A few examples of how the reasoning about the system qualities can take place.

Suppose that the team is discussing an architectural view that depicts a single ImageRequestHandler component to which both kind of client components connect to upload and download files. Which kind of questions may be asked? The questions may be driven by the architecturally significant requirements that were agreed between the stakeholders. Let’s consider that 95% of the request will be reads and only 5% will be writes. In this situations it would be a good idea to try to reduce the load due to reads on the ImageRequestHandler component. To do so, it may be a good tactic to define another connector between the DownloadClient component and the ImageFileStorage such that the actually transference of the file is done without the intermediation of the ImageRequestHandler. Therefore, according to this new architectural view, DownloadClient components will interact with the ImageRequestHandler to obtain the file location and then they will send a request to the ImageFileStorage for the file transference. Note that the new connector may be using streaming while the old connector will be of request/reply type. Overall the load of the system kernel, ImageRequestHandler and ImageFileStorage components, is reduced by moving some of the work to the DownloadClient component.

The previous description shows that by changing the configuration in a component-and-connector view we can discuss systemic qualities, like performance.
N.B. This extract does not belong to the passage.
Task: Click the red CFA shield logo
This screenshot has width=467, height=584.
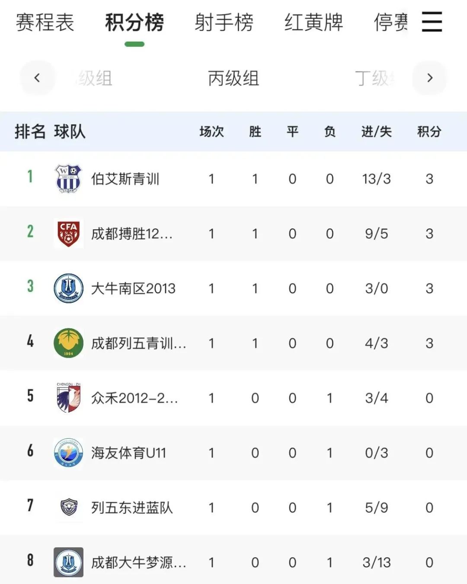Action: [x=68, y=234]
Consider now that the same files are frequently downloaded and that it is an architecturally significant requirements that states that they should be downloaded quickly. A possible tactic to achieve this requirement would be to have a copy of the file closer to the DownloadClient components, with the additional advantage that it will reduce the load on the ImageFileStorage, and so a cache is a technique that may help to accomplish the tactic. How can we represent a cache? The first approach would be to say that the file transfer connector between DownloadClient components and the ImageFileStorage supports that cache, which can be represented as a property of the connector. Then we may ask a few more questions. First, if two different DownloadClient components download the same file will it be downloaded twice? What actually corresponds to ask whether we will have a local or global cache. Suppose that the decision is to have a global cache because the workload of downloads gives us an hint that different clients will frequently download the same files during a certain period of time, for instance when a photo is published in Facebook it is immediately downloaded by several users. How can we represent this? In the architectural view we have a different connector for each pair of DownloadClient and ImageFileStorage components. A possible representation would be to have a single connector among all DownloadClient component and the ImageFileStorage and label it with a property that indicates that a global cache will be used to implement it.
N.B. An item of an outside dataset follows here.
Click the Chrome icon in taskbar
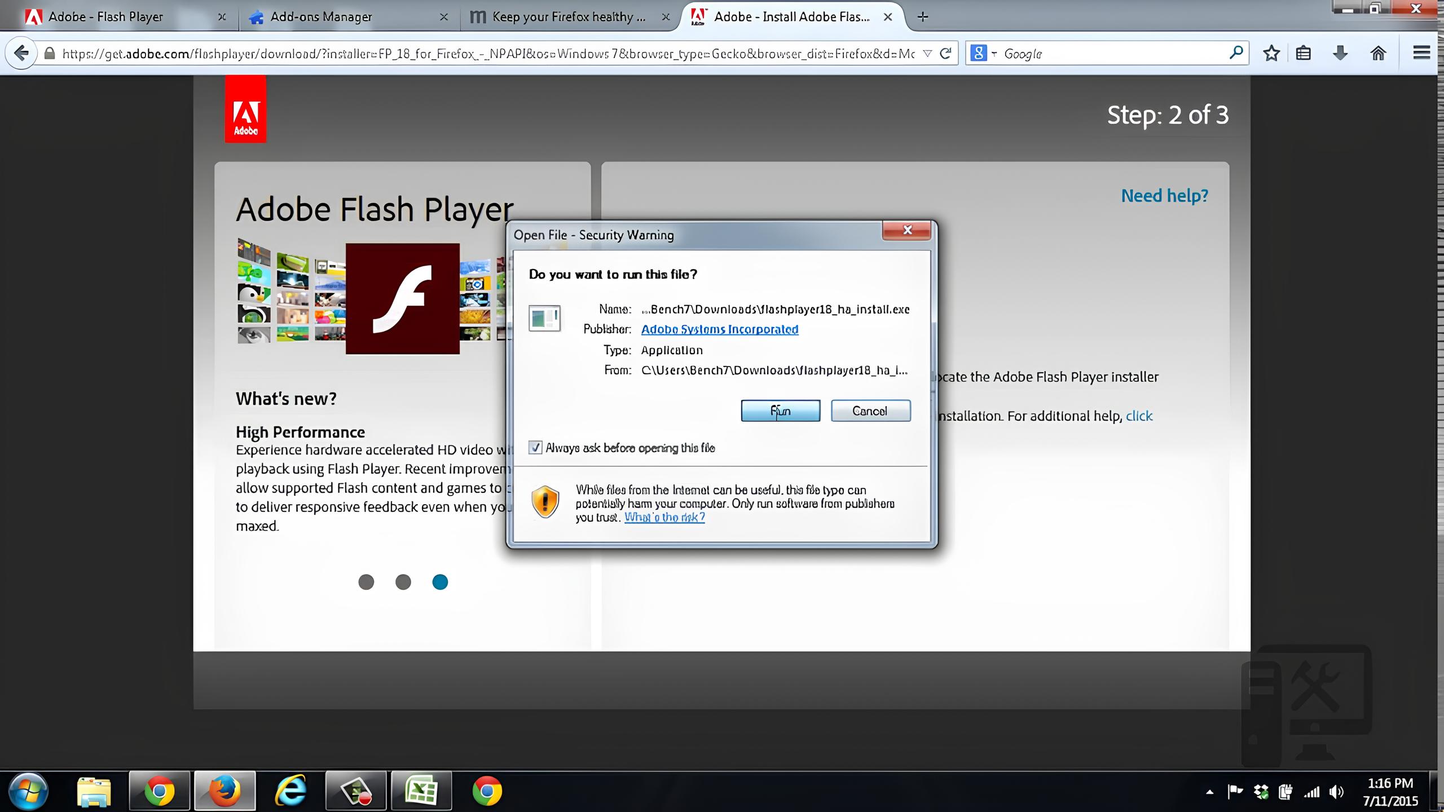 (x=159, y=791)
This second interaction through the architectural view shows that by adding properties to connectors we can discuss how the system qualities are achieved. The next step, if the team considered it necessary, would be to decompose the file transfer connector into a component, GlobalCache component, and two connectors, one with the DownloadClient components and another with the ImageFileStorage, to detail how the interactions will occur and, for instance, what will be eviction the policy in the cache, whether it would be functionality-specific or application-independent. Note that the level of detail of the architectural views depends on the architecturally significant requirements and, in this case, the decomposition of the file transfer connector should only be done if there is an explicit architectural requirement for which labelling the connector with a property would not be enough to show how this quality is achieved.